(The task)
Can you copy out, character for character, the stretch of lines below from the one containing "need [341, 1846]" through the one containing "deadline [429, 969]", both included?

(Data section)
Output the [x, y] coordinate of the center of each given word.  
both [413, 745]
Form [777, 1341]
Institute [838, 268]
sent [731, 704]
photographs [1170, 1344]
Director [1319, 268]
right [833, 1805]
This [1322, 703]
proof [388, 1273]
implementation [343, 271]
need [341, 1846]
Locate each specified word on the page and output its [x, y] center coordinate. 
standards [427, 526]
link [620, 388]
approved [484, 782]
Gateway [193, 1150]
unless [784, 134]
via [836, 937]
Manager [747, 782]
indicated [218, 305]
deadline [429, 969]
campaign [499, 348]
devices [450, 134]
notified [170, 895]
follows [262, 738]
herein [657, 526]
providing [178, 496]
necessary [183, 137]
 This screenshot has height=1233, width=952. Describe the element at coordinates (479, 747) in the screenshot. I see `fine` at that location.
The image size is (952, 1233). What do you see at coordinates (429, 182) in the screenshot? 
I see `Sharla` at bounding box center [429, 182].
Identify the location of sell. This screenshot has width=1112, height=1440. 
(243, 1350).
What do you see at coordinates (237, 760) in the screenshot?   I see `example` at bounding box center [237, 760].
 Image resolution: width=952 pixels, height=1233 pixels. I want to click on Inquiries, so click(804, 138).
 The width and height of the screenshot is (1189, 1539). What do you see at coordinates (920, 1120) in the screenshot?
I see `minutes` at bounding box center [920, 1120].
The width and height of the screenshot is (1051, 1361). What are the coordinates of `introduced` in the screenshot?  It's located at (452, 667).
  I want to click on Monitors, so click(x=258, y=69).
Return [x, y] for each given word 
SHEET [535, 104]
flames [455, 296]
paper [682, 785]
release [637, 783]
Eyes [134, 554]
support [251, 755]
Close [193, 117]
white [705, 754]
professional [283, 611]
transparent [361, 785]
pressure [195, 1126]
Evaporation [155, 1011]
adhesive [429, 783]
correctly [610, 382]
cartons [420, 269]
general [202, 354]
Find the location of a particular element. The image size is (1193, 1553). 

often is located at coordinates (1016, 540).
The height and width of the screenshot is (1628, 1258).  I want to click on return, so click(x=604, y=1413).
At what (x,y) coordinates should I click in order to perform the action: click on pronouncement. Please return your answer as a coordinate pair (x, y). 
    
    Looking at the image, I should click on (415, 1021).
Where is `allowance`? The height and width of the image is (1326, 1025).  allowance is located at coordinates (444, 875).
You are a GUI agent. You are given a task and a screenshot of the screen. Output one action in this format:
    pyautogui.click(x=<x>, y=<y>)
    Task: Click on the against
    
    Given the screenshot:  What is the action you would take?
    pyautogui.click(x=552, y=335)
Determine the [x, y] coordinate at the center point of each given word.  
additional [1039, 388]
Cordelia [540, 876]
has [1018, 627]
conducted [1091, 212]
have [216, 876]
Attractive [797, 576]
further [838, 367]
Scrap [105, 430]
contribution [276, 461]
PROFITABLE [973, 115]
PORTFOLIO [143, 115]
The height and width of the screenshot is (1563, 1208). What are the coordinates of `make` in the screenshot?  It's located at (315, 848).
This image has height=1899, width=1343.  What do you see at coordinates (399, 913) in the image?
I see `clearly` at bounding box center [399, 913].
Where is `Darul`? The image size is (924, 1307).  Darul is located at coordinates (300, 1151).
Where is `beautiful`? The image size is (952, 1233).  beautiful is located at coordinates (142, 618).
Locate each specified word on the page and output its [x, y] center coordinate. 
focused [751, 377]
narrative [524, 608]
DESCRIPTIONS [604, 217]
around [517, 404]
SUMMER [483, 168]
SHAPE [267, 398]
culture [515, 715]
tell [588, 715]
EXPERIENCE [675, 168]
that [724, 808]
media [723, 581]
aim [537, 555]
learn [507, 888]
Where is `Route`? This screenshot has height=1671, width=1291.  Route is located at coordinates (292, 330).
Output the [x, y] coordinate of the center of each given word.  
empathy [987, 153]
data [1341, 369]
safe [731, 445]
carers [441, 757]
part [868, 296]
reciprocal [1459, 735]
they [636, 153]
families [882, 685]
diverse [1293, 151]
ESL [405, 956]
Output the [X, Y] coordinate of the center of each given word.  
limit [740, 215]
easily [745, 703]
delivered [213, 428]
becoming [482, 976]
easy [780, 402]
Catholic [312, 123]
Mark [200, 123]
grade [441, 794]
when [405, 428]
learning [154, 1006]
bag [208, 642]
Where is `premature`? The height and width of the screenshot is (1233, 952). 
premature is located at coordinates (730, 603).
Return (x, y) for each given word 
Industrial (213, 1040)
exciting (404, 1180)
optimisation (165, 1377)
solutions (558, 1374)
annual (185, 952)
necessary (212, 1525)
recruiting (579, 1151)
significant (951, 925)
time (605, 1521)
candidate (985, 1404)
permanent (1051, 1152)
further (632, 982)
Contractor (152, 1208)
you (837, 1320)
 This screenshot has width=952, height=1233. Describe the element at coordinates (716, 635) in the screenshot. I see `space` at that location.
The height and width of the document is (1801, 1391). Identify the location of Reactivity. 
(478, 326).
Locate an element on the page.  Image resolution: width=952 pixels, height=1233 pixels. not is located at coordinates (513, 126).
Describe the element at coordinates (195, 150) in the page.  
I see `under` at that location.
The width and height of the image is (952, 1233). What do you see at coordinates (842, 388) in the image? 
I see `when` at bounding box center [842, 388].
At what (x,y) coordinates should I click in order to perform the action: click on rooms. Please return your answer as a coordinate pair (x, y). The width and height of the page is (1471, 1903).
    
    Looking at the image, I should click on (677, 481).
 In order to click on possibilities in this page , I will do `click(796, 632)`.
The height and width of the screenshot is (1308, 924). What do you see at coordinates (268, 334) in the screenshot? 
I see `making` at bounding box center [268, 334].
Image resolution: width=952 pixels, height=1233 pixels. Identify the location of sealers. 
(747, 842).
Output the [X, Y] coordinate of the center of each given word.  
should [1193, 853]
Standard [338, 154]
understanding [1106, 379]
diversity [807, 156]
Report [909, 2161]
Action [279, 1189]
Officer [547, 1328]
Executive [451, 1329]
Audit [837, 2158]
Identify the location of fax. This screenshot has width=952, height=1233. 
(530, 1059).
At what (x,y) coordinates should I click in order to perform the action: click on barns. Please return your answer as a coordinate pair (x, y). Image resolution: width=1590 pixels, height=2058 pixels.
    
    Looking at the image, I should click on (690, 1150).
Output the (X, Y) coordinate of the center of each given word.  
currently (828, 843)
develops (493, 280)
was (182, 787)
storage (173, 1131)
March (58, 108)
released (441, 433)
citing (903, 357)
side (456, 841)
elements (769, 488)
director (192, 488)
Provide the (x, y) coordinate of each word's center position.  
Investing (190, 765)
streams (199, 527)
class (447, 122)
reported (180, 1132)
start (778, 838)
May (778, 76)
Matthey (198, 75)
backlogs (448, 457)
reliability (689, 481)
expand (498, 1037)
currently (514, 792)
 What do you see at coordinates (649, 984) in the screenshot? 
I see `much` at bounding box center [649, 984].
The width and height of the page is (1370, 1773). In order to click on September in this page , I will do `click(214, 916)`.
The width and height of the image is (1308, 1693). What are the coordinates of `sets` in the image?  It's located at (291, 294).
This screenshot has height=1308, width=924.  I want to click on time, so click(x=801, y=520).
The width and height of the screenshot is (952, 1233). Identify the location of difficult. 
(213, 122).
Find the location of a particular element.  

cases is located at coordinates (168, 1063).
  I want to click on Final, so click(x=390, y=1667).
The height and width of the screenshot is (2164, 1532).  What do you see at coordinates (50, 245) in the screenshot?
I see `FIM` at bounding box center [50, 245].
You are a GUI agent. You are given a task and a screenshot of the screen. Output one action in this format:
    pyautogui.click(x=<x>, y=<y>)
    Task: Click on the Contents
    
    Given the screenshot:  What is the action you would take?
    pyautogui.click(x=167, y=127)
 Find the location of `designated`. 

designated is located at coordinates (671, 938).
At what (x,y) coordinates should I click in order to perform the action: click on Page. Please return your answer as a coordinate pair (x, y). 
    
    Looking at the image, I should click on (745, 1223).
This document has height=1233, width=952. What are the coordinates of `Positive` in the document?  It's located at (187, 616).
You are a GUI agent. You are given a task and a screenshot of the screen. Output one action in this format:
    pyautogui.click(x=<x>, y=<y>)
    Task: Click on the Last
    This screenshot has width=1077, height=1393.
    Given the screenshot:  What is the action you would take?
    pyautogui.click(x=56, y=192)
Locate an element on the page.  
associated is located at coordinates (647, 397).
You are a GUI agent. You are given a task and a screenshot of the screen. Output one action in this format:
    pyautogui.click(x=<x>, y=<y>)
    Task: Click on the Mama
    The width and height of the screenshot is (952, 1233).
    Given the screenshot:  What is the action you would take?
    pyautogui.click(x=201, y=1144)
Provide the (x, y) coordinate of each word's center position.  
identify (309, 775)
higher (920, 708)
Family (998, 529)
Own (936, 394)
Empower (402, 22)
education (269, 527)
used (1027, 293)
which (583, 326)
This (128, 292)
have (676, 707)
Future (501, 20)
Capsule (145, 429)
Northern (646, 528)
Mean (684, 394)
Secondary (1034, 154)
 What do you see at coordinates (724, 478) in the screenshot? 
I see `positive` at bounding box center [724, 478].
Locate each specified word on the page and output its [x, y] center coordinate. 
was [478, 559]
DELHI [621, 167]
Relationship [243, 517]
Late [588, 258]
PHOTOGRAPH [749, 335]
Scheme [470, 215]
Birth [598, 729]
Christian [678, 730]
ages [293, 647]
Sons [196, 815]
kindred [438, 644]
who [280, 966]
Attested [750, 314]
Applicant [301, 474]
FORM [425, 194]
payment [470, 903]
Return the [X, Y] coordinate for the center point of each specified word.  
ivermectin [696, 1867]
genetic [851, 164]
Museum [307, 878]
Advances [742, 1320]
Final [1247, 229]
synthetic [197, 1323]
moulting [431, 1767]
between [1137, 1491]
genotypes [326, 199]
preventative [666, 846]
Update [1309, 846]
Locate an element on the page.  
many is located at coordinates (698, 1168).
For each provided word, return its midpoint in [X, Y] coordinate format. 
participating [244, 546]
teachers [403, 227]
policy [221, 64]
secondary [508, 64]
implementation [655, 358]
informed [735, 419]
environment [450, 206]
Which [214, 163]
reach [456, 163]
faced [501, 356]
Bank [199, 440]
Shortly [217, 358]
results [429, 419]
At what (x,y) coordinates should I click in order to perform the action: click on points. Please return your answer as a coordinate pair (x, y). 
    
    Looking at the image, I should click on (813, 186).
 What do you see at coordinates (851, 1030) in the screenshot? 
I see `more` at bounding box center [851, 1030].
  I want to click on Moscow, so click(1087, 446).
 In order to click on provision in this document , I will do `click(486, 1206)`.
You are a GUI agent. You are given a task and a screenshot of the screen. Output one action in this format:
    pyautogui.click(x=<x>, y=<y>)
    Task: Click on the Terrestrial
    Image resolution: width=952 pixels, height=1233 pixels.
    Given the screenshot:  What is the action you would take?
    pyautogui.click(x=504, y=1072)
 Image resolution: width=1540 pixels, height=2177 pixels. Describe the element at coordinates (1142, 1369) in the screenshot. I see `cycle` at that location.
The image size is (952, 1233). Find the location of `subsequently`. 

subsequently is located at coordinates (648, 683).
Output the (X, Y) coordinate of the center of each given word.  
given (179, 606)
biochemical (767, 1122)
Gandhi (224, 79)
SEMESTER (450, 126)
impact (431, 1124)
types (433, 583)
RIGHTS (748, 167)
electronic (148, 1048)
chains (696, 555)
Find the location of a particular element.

(The solution)
need [341, 1846]
Locate each specified word on the page and output its [x, y] center coordinate. 
standards [427, 526]
link [620, 388]
approved [484, 782]
Gateway [193, 1150]
unless [784, 134]
via [836, 937]
Manager [747, 782]
indicated [218, 305]
deadline [429, 969]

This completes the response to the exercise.